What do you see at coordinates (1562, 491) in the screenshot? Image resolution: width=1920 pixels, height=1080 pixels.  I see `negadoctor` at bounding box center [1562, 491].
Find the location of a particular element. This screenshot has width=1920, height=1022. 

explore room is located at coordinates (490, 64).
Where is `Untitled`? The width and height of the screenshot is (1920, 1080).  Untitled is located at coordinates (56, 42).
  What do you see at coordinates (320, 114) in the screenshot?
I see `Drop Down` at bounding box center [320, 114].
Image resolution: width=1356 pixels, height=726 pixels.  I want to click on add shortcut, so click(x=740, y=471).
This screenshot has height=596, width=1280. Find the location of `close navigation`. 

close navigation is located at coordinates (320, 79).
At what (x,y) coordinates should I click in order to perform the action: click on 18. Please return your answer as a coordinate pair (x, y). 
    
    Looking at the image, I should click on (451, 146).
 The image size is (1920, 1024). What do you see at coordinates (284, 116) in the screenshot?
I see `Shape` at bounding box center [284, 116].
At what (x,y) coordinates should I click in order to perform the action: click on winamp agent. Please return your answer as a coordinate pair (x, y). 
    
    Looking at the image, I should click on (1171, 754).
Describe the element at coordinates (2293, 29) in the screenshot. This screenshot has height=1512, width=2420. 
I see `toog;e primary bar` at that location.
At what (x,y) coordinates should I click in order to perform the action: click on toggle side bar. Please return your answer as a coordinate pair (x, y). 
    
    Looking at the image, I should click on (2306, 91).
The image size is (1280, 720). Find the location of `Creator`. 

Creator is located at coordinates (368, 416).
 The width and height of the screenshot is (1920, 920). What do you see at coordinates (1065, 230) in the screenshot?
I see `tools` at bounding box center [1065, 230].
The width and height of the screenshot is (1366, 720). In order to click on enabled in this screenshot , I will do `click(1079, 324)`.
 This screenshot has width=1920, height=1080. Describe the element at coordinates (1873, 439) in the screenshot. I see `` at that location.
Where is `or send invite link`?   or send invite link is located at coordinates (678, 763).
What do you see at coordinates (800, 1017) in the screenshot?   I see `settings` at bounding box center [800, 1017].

----------------------------------------

▸ Exercise description
Count the lines of the entries above that contain the string "element", treating uppercase and lowercase letters as different. Reply with the number alone.

▸ Solution for this problem
3